Dillon County Veterans Day Ceremony To Feature Nephew of ‘The Hero of St. Lo’ & South Carolina Hall of Fame Member

By The Honorable James E. Lockemy
For those of us who saw the movie, Saving Private Ryan, we are impressed by this regular citizen soldier played by Tom Hanks who bravely leads his men on the beaches of Normandy on June 6, 1944 and after surviving that horrendous experience that we call “D-Day” dies weeks later still fighting valiantly for his country. According to comments from the author of the works that inspired that film and many others, Hanks’ character was based on a South Carolinian and Citadel graduate, Thomas Dry Howie.

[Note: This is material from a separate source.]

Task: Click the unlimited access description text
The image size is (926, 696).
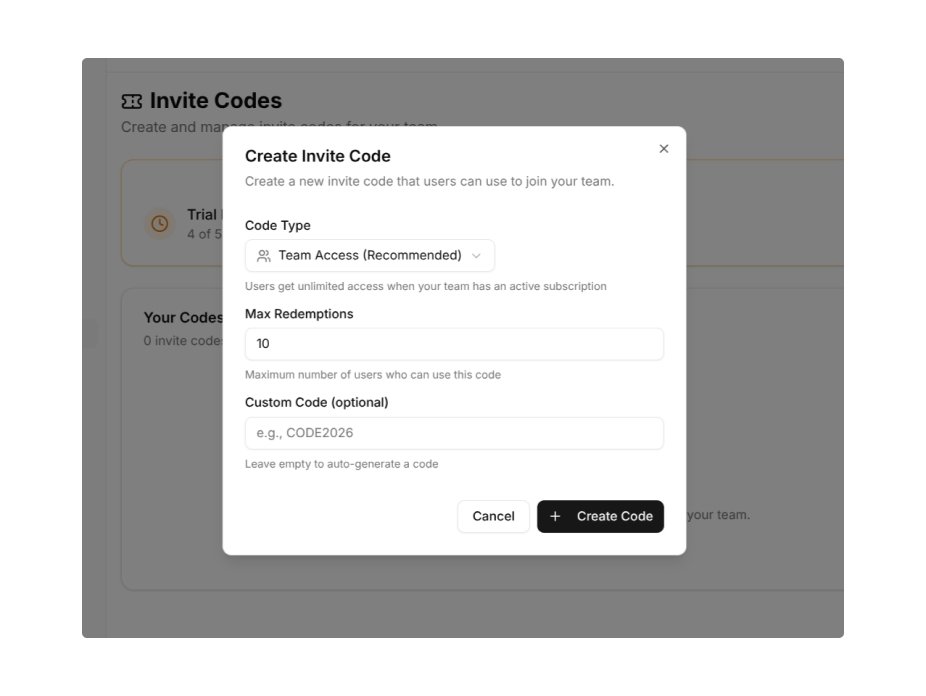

Howie was born and grew up in Abbeville, South Carolina. He chose the Citadel for college where he excelled as a student and on the football field. He graduated a Rhodes Scholar candidate and was chosen by his classmates as the “Most Popular” and “Best All Around”. After graduation in 1929 he began a distinguished teaching career at Staunton Military Academy in Virginia and was commissioned in the National Guard. In 1941, his unit was called up as America entered WWII. He was a Battalion Commander within the 116th Infantry Regiment of the 29th Infantry Division. They were assigned to land at Omaha Beach on D-Day. His leadership was obvious all over the beach that day as with hundreds of soldiers being killed all around him he led his surviving men to a safe cover from German deadly fire. As the day and battle wore on the Americans gradually were victorious in establishing a beachhead.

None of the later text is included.